Wer nicht gerade bei den Wettkämpfen zuschaute, der hatte die Möglichkeit, im von Pferden gezogenen Planwagen eine Kutschfahrt zu unternehmen, auf dem Pony zu reiten oder über den Markt zu bummeln, um dort neben Ziegenkäse, selbst gestrickten Socken und kleinen Babyschühchen aus Schafwolle unter anderem auch Holzspielzeug, weitere andere Schafprodukte und Körbe zu finden.

Durst und Hunger musste niemand leiden bei den Titelkämpfen: Für Bewirtung war gesorgt – auch mit speziellen Angeboten vom Schaf wie dem Schafgulasch mit Spätzle, der Schafgulaschsuppe und dem Schafburger.

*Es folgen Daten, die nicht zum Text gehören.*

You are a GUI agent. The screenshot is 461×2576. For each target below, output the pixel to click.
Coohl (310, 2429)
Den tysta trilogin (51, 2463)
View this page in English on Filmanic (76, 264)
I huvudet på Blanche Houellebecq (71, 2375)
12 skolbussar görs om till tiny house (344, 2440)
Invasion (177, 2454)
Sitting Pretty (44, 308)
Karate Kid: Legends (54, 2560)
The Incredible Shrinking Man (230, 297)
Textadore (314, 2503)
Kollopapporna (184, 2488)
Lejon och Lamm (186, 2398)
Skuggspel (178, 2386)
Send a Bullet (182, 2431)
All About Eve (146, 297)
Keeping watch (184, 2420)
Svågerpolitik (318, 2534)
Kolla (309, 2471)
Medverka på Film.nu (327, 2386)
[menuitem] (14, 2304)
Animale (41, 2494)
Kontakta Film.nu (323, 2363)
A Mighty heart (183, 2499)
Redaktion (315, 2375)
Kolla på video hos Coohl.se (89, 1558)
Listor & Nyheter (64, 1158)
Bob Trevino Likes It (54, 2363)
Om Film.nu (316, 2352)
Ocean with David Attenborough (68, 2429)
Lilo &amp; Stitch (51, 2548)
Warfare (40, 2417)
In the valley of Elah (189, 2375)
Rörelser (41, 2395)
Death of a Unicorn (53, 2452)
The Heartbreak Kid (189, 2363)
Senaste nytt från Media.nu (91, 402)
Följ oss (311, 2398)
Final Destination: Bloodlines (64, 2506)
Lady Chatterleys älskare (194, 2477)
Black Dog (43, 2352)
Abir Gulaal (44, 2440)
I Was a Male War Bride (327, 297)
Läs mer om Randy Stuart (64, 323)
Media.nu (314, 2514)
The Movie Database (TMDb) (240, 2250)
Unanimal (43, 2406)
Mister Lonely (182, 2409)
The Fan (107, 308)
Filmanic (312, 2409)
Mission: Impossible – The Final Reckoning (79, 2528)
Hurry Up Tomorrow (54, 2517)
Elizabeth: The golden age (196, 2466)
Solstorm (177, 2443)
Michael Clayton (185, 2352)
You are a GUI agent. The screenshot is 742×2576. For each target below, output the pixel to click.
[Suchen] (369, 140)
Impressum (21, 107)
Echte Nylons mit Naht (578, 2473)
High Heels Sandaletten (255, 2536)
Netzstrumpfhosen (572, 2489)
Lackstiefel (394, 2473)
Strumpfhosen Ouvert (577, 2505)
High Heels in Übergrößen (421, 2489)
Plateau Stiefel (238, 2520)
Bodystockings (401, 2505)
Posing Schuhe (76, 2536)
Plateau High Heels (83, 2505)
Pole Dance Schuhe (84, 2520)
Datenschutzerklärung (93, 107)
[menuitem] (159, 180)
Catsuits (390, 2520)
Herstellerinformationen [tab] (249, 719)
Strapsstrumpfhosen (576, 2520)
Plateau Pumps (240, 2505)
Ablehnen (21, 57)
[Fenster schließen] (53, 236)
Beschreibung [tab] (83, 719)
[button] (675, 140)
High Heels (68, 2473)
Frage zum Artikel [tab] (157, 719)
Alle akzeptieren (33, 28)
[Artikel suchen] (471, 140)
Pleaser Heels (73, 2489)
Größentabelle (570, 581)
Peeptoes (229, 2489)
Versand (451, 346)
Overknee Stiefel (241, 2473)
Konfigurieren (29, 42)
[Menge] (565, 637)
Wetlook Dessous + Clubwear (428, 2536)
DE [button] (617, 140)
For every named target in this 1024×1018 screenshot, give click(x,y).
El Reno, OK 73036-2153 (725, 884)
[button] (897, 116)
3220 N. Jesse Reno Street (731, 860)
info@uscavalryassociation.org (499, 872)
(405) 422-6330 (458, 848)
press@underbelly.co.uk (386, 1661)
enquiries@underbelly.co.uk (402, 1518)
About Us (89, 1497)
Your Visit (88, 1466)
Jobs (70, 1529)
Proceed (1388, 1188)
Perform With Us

Harald Höfel hatte auf dem Hof der Schäferei Höfel und Braun die zahlreichen Gäste willkommen geheißen. Dass die baden-württembergische Schafschurmeisterschaft die frühere Tradition der Schäftertage in Heinstetten wieder aufleben lasse, freute Meßstettens Bürgermeister Lothar Mennig. Von 1990 bis 2003 hatte es aus kleinen Anfängen heraus sieben solcher Veranstaltungen gegeben. Mennig verdeutlichte, dass die Schäferei harte Arbeit sei bei allen Wetterlagen und keine Idylle. Die Wanderschäfer seien oft weit entfernt von ihrem Zuhause und der Familie unterwegs.

Derweil habe die Schafzucht auch auf dem Großen Heuberg eine wichtige Bedeutung, weideten die Tiere etwa auf dem Truppenübungsplatz und pflegten die Landschaft. Das sei entsprechend zu vergüten, der Stundenlohn sei verbesserungswürdig: "Die Gesellschaft muss entscheiden, was ihr diese Pflege wert ist." Deshalb plädierte Mennig dafür, mehr Schaffleisch auf die Speisekarte daheim zu nehmen und Schafwolle zu nutzen. Das unterstrich auch der Vorsitzende des Landesschafzuchtverbands, Alfons Gimber: "Eine solche Veranstaltung ist wichtig, um den Menschen zu zeigen, wie die Schafschur abläuft und wie die Tiere zum Naturschutz beitragen." Zumal in den vergangenen Jahren die Zahl der Schafe um 20 bis 30 Prozent zurückgegangen sei. "Deshalb sind wir auf die Öffentlichkeit angewiesen und deshalb sind öffentliche Gelder notwendig, ohne diese Zuschüsse gäbe es sonst keine Schäferei mehr." Lammfleisch sei ein Produkt, das nicht kostendeckend zu erwirtschaften sei.

Wie schwer es die Scherer ohne Maschineneinsatz haben, zeigte sich bei der Vorführung mit den Handscheren. Die Zuschauerbänke waren auch dabei dicht gedrängt und zusätzlich viele Besucher standen. Angesichts dieser Resonanz war Harald Höfel "absolut zufrieden": "Das ist super, und die Stimmung ist klasse – ich bin über den Verlauf total glücklich."